Banyak yang bertanya tentang hukum jual beli dengan sistem cicilan, apakah ia termasuk akad yang dibolehkan atau tidak? Apakah ia termasuk akad riba atau tidak? Untuk menjawab persoalan ini berikut akan dijelaskan tentang jual beli dengan sistem cicilan yang dalam bahasa Arabnya dikenal dengan istilah bay’ al-Taqsith (بيع التقسيط)
Jual beli al-Taqsith didefinisikan sebagai berikut:
بيع يُعَجَّل فيه المبيع (السلعة) ويتأجل فيه الثمن كلُّه أو بعضُه على أقساط معلومة لآجال معلومة
“Jual beli dengan penyerahan barang secara tunai (kepada pembeli) dengan pembayaran yang ditunda baik secara keseluruhan atau sebagian dengan dibagi dalam beberapa bagian dan dalam tempo yang telah ditentukan”.
Bentuk jual beli ini telah menyebar di tengah-tengah masyarakat, bahkan hampir dapat dikatakan setiap kita secara langsung bersentuhan dengan bentuk jual beli ini, baik dilakukan dengan individu tertentu atau dengan lembaga pembiayaan yang menawarkan sistem ini kepada konsumen, terutama pada jual beli kendaraan bermotor dan perumahan dan begitu pula kebutuhan perlengkapan rumah tangga sampai barang-barang elektronik dan komunikasi. Olehnya itu mengetahui hukum-hukam yang berkaitan dengan jual beli ini menjadi sangat penting.

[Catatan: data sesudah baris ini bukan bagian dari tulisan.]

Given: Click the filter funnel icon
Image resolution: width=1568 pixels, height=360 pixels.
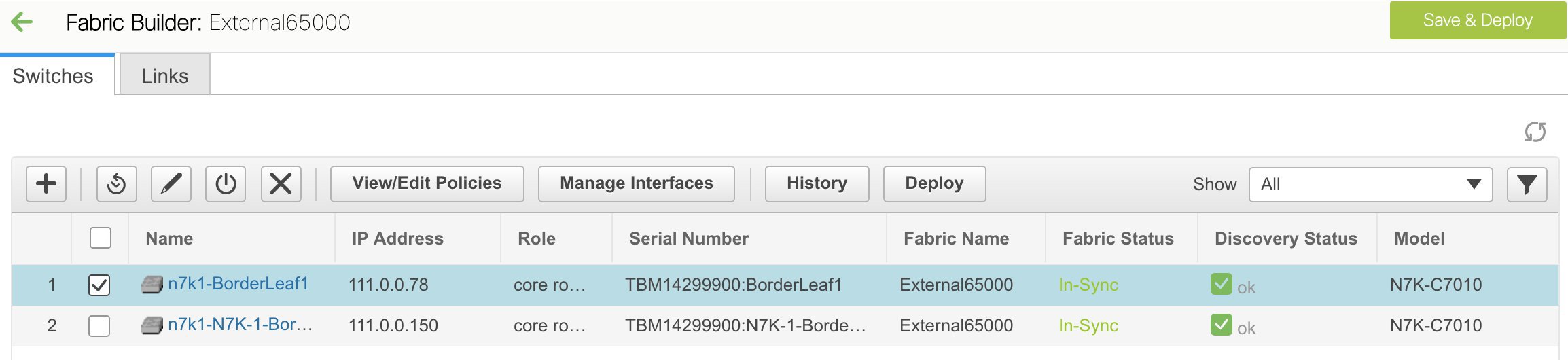Looking at the screenshot, I should 1527,184.
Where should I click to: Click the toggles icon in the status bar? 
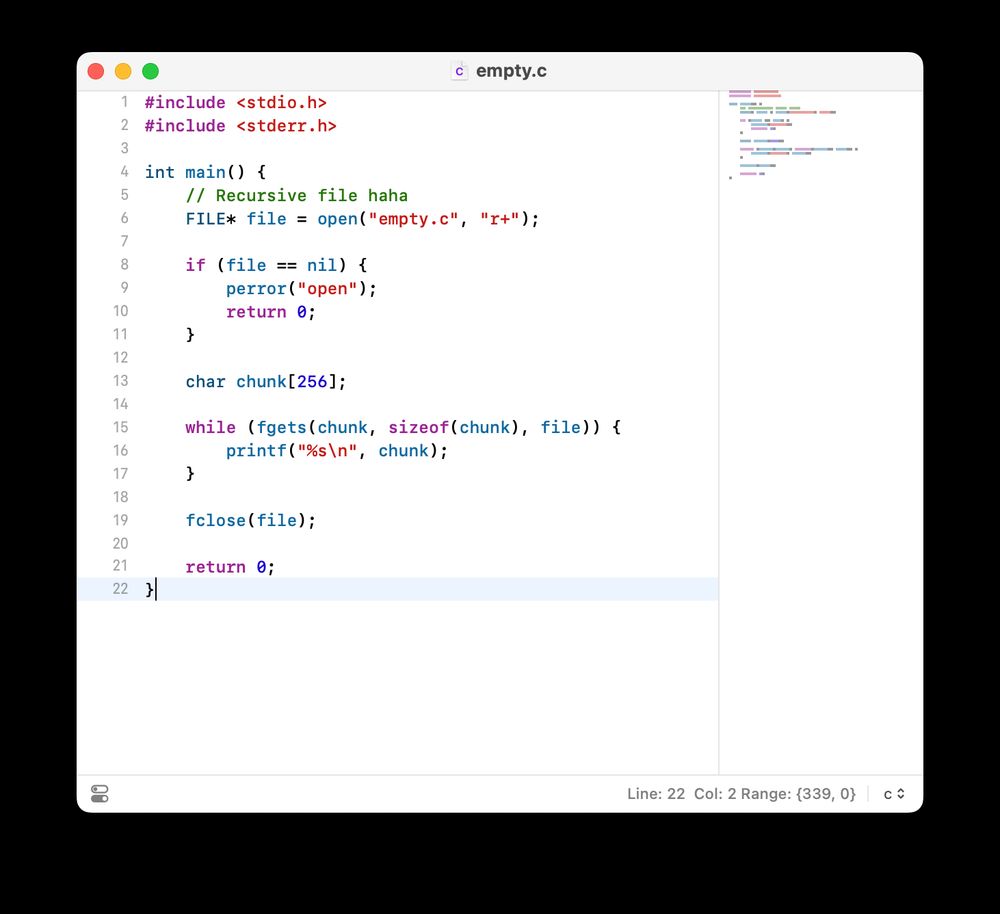pos(98,793)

Hukum Jual Beli dengan Sistem Cicilan
Secara umum, terdapat beberapa dalil yang mengisyaratkan bolehnya jual beli dengan mengakhirkan pembayaran, di antaranya:
عَنْ عَائِشَةَ رَضِيَ اللَّهُ عَنْهَا أَنَّ النَّبِيَّ صَلَّى اللَّهُ عَلَيْهِ وَسَلَّمَ اشْتَرَى طَعَامًا مِنْ يَهُودِيٍّ إِلَى أَجَلٍ وَرَهَنَهُ دِرْعًا مِنْ حَدِيدٍ .
“Dari Aisyah –Radhiyallahu ’anha’- bahwasanya Nabi –Shallallahu ’alaihi wasallam- telah membeli (bahan) makanan kepada seorang yahudi dengan pembayaran tunda disertai jaminan berupa baju perang yang terbuat dari besi.” (HR. Bukhari No. 2068 & Muslim No. 1603)
Hadits ini menunjukkan bolehnya jual beli dengan pembayaran yang diakhirkan (ditunda), dan bentuk ini pada hakikatnya terdapat dalam bentuk jual beli dengan sistem cicilan, akan tetapi pembayarannya dibagi dalam beberapa bagian dalam tempo tertentu yang telah ditetapkan. Para ulama dalam hal ini tidak membedakan hukum pembayaran tunda dibayarkan sekaligus satu kali pada waktu yang telah ditetapkan atau dibayarkan beberapa kali dalam waktu yang berbeda.
عَنْ عَائِشَةَ رَضِيَ اللَّهُ عَنْهَا قَالَتْ : جَاءَتْنِي بَرِيرَةُ فَقَالَتْ كَاتَبْتُ أَهْلِي عَلَى تِسْعِ أَوَاقٍ فِي كُلِّ عَامٍ وَقِيَّةٌ .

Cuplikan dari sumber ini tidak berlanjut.